# Regional Hexmapping...



## Relique du Madde (Jan 11, 2012)

If I were to ask these questions over in the cartographers guild, I would open a huge can of worms, so I'll ask it here.

What are your general thoughts on regional hexmapping?  Is it useful?  What kind of games is it best suited for and at what hex scale?


 -Sent via Tapatalk


----------



## jaerdaph (Jan 11, 2012)

_Full Disclosure: I prefer square grids in my overland and especially my tactical battlemaps, dungeons and floor plans._ 

That said, there's something about a fantasy overland hex map that I find aesthetically pleasing (Darlene RULES!)- they appeal to my sense of nostalgia more than my sense of usefulness, just like an "Old School" blue and white dungeon map does. I associate overland hex maps with Old School fantasy campaigns and Old School sci fi games like Traveller. 

A hex grid on an overland map serves two main purposes 1. Determining movement and distance, and 2. cubby holes for content when labeled for reference. Personally, I've never cared for hex grids for movement at any scale (overland, battlemap) preferring to use square grids for mini level combat and no grid with just a ruler for overland. But a labeled row and column hex grid can serve the same purpose equally as well as the corresponding square grid for determining content in a given area. 

As for determining overland hex map scale, I'm going to refer you to the master, Rob Conley (author of Goodman Games' _Points of Light_) at his Bat in the Attic blog, specifically Mapping with Hexes and How to Make a Fantasy Sandbox. All of his mapping and fantasy sandbox posts are very informative.


----------



## Relique du Madde (Jan 11, 2012)

I do agree about the nostalgic feel of hex maps which is part of the reason I brought up hex maps in a topic in the first place.  See, I find myself worrying if using one to create a sandbox might bring the wrong sense of nostalgia into a game when it is not an "old school" fantasy setting.

Also, I have to say thanks for those links.  I'm definately going to add that blog to my resources bookmark folder.


-Sent via tappatalk


----------



## jaerdaph (Jan 11, 2012)

Relique du Madde said:


> I do agree about the nostalgic feel of hex maps which is part of the reason I brought up hex maps in a topic in the first place.  See, I find myself worrying if using one to create a sandbox might bring the wrong sense of nostalgia into a game when it is not an "old school" fantasy setting.




One more thought - while my mind does indeed first picture that Old School nostalgia when I hear "hex maps", that doesn't mean they can't be updated and presented for the current times. There's a world (or at least a few decades) of difference between this map:






and this one:





And plenty in between:



















Relique du Madde said:


> Also, I have to say thanks for those links.  I'm definately going to add that blog to my resources bookmark folder.




My pleasure.


----------



## jaerdaph (Mar 2, 2012)

I'm Necro-ing this because I wanted to share these links to some excellent articles by Erin Smale (The Welsh Piper) on hex mapping that include some very nice resources. 

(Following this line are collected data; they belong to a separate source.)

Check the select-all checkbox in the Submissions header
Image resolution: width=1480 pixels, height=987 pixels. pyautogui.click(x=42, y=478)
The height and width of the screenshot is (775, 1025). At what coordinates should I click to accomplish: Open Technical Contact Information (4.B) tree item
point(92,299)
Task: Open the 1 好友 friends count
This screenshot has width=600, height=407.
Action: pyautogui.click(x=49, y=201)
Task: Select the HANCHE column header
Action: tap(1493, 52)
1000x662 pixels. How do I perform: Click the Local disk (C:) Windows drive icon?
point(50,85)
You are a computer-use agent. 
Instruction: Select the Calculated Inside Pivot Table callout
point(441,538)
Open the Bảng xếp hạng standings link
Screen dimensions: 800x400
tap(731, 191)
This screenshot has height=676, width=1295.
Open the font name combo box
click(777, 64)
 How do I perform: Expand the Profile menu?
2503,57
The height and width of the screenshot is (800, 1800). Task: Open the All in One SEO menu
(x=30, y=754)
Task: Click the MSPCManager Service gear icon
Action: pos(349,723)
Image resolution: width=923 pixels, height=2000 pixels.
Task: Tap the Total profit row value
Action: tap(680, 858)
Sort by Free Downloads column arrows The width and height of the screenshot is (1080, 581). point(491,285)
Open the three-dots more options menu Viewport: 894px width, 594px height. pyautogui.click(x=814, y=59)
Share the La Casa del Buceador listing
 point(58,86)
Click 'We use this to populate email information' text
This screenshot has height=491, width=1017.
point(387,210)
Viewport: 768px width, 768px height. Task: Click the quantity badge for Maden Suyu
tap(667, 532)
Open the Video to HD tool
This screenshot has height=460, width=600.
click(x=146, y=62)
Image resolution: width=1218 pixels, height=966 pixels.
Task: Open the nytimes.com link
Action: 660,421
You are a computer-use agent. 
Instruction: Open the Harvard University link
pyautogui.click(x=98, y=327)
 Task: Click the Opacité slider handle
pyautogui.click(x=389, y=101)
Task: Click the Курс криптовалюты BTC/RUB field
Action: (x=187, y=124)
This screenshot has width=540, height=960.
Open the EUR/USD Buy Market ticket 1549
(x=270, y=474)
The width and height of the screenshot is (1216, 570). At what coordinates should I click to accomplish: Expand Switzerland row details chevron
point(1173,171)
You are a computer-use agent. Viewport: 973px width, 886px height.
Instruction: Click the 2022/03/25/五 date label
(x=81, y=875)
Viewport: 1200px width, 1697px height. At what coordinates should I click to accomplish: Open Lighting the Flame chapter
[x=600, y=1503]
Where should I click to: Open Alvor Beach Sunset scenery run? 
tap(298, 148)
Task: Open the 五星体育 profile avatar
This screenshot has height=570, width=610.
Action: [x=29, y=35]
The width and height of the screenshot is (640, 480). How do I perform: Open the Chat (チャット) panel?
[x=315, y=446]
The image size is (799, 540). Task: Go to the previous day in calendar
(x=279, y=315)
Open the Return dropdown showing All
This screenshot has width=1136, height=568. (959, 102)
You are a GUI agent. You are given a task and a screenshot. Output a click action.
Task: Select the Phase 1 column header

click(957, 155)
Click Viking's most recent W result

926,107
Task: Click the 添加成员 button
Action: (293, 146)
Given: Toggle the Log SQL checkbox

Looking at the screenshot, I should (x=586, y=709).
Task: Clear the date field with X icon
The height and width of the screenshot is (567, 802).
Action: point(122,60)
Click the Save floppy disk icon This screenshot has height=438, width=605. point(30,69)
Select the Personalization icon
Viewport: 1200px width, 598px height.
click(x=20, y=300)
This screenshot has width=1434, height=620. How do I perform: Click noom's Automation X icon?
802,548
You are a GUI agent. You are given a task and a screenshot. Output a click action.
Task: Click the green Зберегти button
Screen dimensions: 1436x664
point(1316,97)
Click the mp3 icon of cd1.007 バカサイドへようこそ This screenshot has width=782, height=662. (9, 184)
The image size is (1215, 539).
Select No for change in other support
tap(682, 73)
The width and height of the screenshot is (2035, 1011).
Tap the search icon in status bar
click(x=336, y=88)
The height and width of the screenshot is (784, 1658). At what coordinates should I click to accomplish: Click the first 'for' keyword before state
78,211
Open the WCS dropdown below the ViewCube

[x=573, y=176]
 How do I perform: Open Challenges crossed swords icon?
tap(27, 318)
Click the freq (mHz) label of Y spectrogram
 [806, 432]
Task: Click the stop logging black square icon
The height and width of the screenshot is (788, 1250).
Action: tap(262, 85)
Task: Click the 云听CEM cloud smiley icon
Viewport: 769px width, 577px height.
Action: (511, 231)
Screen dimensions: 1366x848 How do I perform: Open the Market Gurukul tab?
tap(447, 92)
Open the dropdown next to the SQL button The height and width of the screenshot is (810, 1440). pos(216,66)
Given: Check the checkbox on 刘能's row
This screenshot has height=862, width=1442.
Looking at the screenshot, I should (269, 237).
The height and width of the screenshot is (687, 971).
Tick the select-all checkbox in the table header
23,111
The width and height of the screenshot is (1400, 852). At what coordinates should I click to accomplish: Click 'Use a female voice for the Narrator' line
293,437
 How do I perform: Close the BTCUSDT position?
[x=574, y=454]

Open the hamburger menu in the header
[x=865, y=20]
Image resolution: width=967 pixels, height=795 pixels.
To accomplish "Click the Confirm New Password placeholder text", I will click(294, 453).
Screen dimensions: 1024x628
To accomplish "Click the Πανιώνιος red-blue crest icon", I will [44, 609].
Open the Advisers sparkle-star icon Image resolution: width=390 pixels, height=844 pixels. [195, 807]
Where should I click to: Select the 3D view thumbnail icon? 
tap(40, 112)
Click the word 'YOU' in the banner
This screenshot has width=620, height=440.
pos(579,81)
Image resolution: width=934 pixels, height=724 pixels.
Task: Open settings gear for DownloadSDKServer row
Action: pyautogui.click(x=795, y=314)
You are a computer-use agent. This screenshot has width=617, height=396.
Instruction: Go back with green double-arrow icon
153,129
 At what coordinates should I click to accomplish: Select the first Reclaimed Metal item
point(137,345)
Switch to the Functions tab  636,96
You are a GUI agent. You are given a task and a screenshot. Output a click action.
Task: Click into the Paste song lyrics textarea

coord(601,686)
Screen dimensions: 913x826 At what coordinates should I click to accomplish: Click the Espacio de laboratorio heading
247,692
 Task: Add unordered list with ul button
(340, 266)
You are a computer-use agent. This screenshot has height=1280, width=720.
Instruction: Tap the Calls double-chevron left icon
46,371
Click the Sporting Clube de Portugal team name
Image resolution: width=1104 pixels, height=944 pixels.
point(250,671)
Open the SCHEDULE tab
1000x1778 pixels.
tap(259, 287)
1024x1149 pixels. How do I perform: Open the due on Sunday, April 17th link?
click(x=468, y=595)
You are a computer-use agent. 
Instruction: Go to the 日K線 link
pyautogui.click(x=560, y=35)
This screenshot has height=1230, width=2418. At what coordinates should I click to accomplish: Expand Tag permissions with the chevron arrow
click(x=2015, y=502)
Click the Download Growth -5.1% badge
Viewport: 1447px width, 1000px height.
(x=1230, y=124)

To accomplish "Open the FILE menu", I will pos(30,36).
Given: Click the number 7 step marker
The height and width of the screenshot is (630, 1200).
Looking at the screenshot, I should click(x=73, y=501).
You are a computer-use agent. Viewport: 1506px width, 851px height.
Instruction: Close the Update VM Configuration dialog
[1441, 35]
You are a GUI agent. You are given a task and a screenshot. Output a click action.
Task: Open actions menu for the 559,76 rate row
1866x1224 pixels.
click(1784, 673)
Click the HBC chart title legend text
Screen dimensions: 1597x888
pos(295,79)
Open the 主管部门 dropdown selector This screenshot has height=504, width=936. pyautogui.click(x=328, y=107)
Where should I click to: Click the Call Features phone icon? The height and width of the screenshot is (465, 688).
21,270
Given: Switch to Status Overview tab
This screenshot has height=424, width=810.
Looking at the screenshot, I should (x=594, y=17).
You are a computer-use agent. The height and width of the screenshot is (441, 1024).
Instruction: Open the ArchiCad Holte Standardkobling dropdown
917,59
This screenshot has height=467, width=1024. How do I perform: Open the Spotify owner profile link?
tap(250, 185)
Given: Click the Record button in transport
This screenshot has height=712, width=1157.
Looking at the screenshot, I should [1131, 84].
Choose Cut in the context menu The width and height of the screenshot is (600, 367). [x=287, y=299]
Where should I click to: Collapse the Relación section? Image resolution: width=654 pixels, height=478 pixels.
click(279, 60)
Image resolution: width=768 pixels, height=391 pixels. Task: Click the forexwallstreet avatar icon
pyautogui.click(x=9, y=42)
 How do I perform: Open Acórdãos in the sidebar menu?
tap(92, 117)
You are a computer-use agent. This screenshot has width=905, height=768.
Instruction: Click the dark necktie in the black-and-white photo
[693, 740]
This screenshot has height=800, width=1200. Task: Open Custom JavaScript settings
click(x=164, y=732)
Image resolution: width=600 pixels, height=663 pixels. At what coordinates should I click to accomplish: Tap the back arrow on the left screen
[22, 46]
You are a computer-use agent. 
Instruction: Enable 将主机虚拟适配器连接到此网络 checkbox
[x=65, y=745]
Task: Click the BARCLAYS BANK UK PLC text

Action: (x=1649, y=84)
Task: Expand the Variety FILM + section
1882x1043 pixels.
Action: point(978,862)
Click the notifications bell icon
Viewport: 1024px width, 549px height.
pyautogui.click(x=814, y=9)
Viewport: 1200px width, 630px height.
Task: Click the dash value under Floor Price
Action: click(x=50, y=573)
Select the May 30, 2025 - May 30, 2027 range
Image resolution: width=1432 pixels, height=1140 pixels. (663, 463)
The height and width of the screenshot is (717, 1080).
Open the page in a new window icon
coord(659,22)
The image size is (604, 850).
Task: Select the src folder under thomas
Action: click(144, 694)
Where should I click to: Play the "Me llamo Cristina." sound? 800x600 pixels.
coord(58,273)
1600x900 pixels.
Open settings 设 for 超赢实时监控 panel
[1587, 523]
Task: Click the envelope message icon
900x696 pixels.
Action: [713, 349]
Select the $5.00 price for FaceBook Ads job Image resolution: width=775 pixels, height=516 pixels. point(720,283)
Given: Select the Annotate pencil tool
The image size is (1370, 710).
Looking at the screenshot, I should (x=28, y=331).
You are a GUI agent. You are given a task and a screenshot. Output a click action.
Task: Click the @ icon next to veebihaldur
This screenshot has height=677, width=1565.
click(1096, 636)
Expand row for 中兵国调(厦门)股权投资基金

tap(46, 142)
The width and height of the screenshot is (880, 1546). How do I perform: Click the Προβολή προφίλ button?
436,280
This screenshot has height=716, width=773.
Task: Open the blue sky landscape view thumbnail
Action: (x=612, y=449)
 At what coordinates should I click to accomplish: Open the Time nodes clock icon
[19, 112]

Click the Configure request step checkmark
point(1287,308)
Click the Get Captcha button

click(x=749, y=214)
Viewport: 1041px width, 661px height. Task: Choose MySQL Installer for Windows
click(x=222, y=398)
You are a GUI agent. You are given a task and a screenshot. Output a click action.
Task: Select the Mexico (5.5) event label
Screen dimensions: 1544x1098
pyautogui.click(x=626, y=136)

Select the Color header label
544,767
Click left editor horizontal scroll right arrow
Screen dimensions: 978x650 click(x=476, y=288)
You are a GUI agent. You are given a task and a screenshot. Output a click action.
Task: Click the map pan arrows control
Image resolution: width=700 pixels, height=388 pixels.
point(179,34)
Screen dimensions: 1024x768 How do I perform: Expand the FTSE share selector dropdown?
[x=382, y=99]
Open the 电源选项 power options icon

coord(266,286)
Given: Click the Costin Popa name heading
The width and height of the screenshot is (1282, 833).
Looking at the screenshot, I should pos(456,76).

http://www.welshpiper.com/tag/hex-mapping/ - articles on hex mapping

http://www.welshpiper.com/hex-templates/ - resources for hex mapping


----------



## Relique du Madde (Mar 3, 2012)

Those are nice finds.



I'm going to have to fine some images... but there were several fortress cities I found which were build throughout Europe which were built to to resemble octogons and similarly shaped polygons (they were "star forts".


----------



## jaerdaph (Mar 4, 2012)

Relique du Madde said:


> I'm going to have to fine some images... but there were several fortress cities I found which were build throughout Europe which were built to to resemble octogons and similarly shaped polygons (they were "star forts".




Funny you should mention this. Yesterday morning I was going through some of my old TSR products to dig out my Spelljammer products (don't ask) and I stumbled upon my old Castles boxed set. It had a booklet and maps for a star fort in Greyhawk called Castle Hart.


----------



## Relique du Madde (Mar 11, 2012)

Hey [MENTION=3398]jaerdaph[/MENTION], I Just noticed this over at that welshpiper.com.  He was creating a map using mapgen which he decided to turn into a tutorial and ended up with this after throwing it onto one of his hex grid templates.







That actually gave me some ideas..


----------